The first clue was when his cheating husband told him to ‘man up’

Ever worry you're being basic, stupid or just blind? It's a common challenge, but not necessarily because of the reasons we think.

Q:

I’ve been dating a pretty perfect person for about a year. One of the things that attracts me to them is their exacting and precise way about everything. When they get something done, they get it done right. 

Dinner parties are done by searching Martha Stewart videos. Every home task is researched and organized from concept to completion. The most obscure music is analyzed, and every movie is hashed out afterward.

I’m the opposite. If people are coming over, I want to make popcorn and put a few bottles of booze on the counter. I listen to pop radio and don’t care enough about most movies to talk about them afterward. I enjoy the results of my partner’s efforts, and I admire their commitment, but I don’t care enough to do things that way myself.

If something needs doing, I’m fine with “fine.” I’m OK with functional. I’m… basic. I admit it. I’m basic!

My partner says they love me as I am, and that my way is “cute.” Still, I don’t think they find themselves admiring me the same way I do them. I love this person deeply, but I fear I’ll never live up to their standards, and usually I just feel like I’m not good enough.

Dear Practically Perfect:

First and foremost, no one can make you feel inadequate but you. Even if your partner was actively trying to make you feel that way, it’s up to you to accept or reject such bullshit.
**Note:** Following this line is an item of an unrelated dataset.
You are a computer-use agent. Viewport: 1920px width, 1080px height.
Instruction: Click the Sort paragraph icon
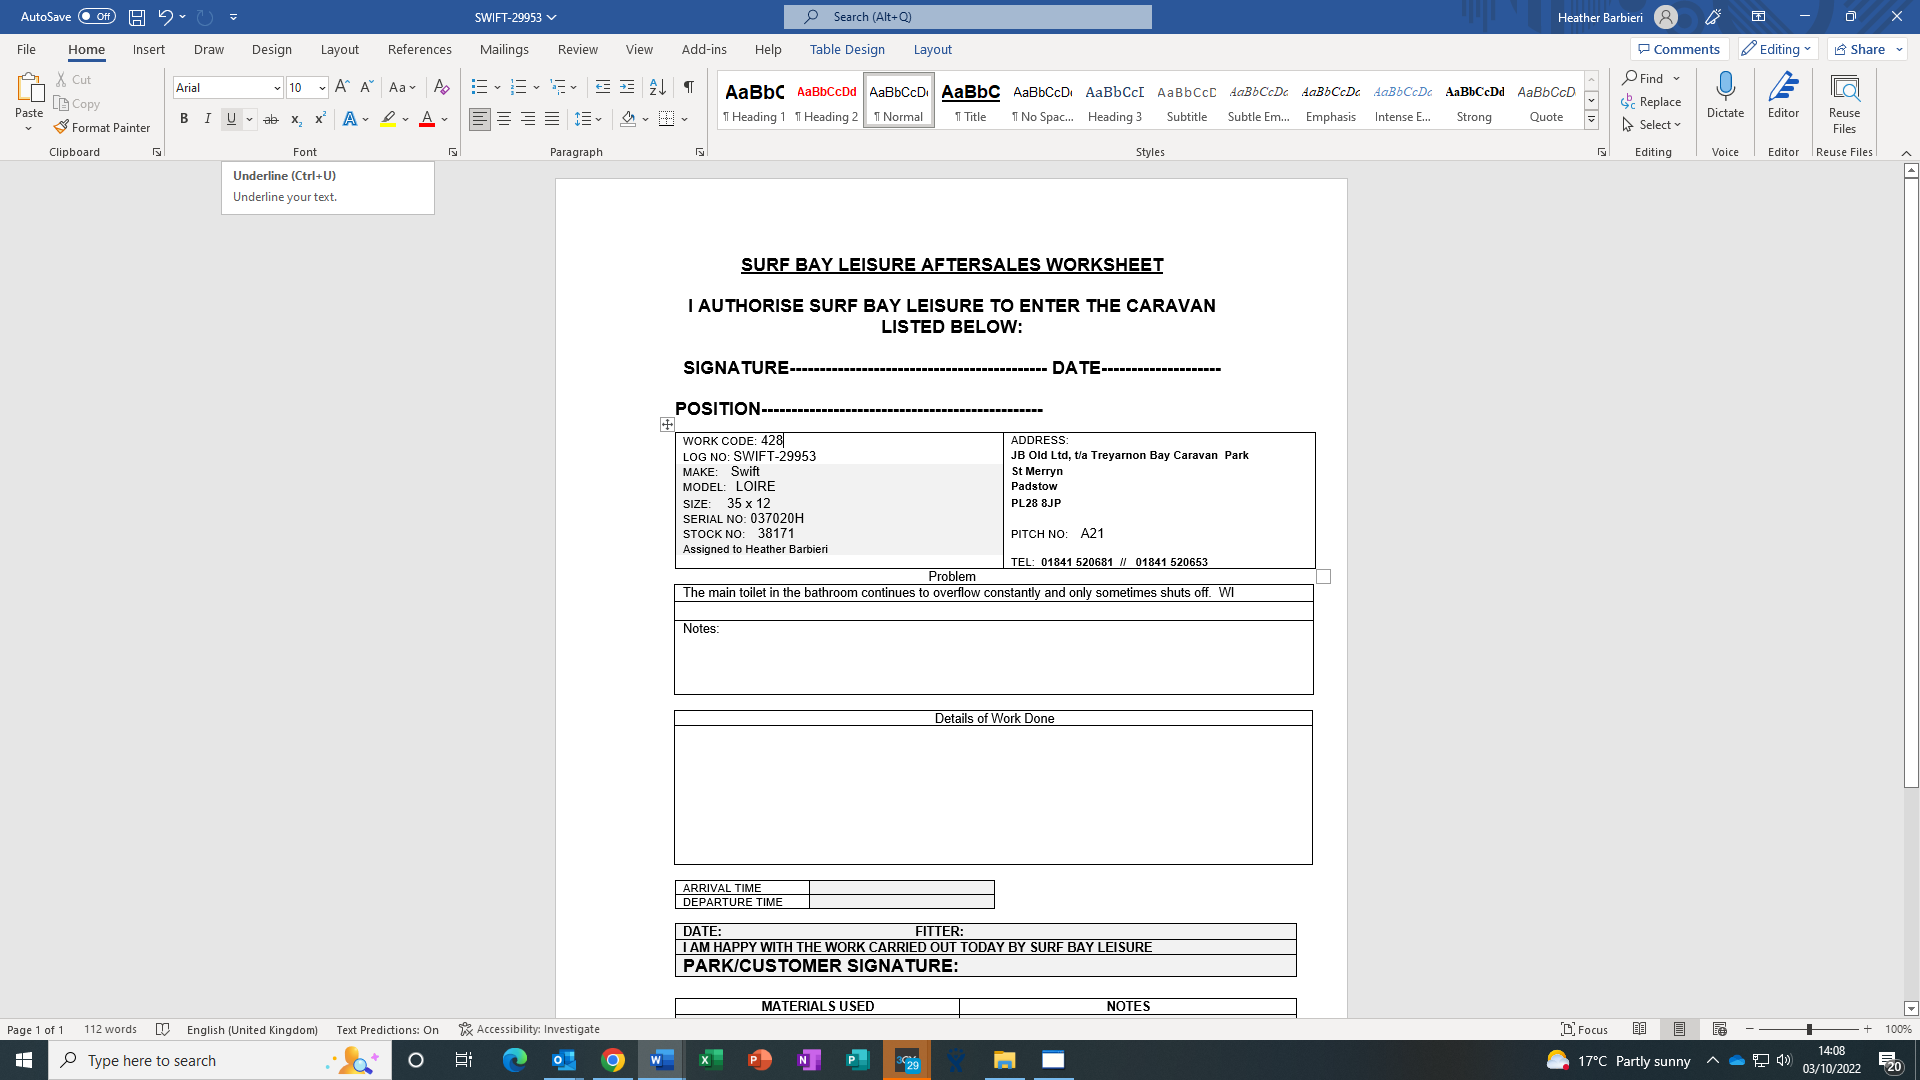point(657,87)
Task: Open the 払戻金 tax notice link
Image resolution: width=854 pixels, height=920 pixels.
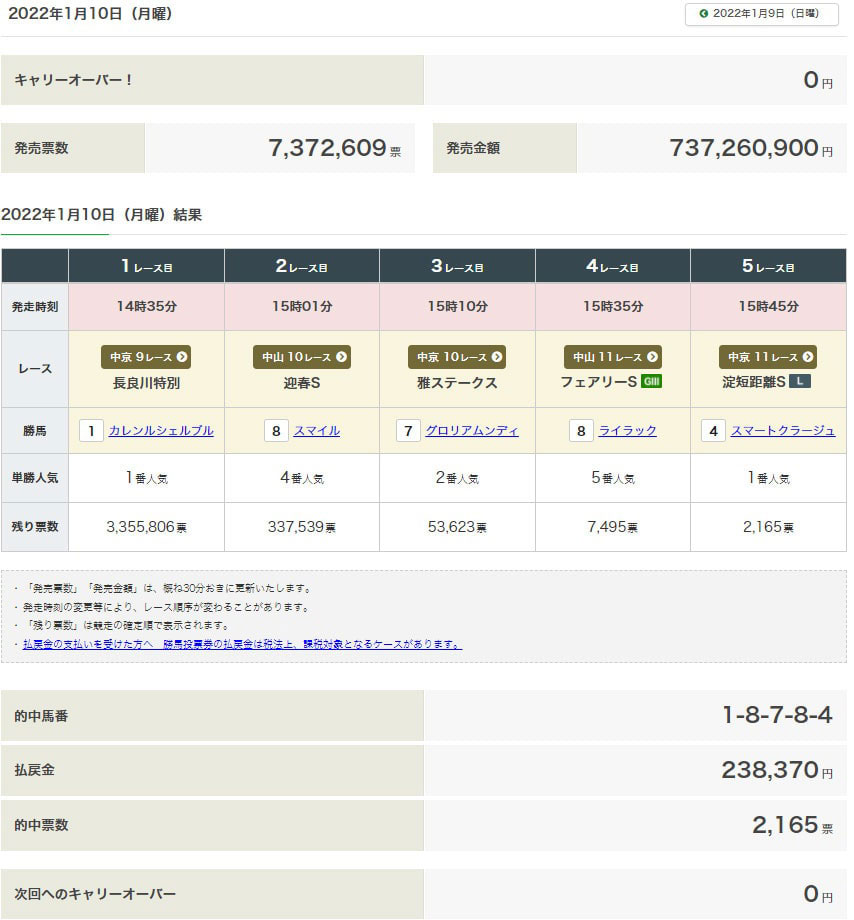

In your case, it sounds like they’re not abusing or gaslighting you, and that you may be sabotaging yourself. In fact, you may actually be “perfect” for Mx. Perfect. While you (and maybe them, over time) may find that there is no such thing as perfection, and pursuing it obsessively is an anxiety attack waiting to happen, their approach is just them being them. As beautiful as that is, so is you being you.

Opposites do attract — and for good reasons. Maybe your partner can learn to be a tinge less relentless, and maybe you can learn to nudge closer to minding a detail or two. In the meantime, believe them when they say they love you. And by all means, relax and enjoy the fancy meals, well organized home, exposure to cool music and insight on movies.

Q:

My husband had an affair with another guy about two years after we met but supposedly cut it off. Unbeknownst to me, they kept it up for 20 years. During that time, we built a life together as husbands, and in an effort to salvage that, he agreed to end the love part of their relationship.

I do believe that he has not seen this guy again since our agreement, but they are having some phone conversations. My husband says it’s OK because they are just friends now, and that I am unreasonable and being “stupid.”

Should I “man up” as he says and accept that I “won,” or is it fair to ask that even these calls stop?

Dear Just Wrong:

You’re not stupid, but you may be blind. While people can change sometimes, your husband appears not to have even tried. The pattern of behavior — making promises, doing whatever he wants afterward while lying about it — has lasted 20 years. 

Even if we assume that they really are “just friends” now, you’ve got a big problem. Logically, friends on the phone do no harm, especially compared to two decades of lies. But emotionally and taken in the spirit of rebuilding trust, it’s unreasonable. Actually, it’s egregious for him to ask you to put up with it.

Where you go from here is a tough road no matter what you decide. If your husband is as willing to make a change as he says, and you are willing to believe he’s capable of it, you’ll both have to work hard to make it happen. Deciding to leave would be difficult as well, but if the only person you trust is you, you’d still be in better company alone.

Whichever way you go, learn to think more of yourself without his characterizations, and unpack the toxic phrase “man up.” Better yet, throw it out without wasting another minute on it.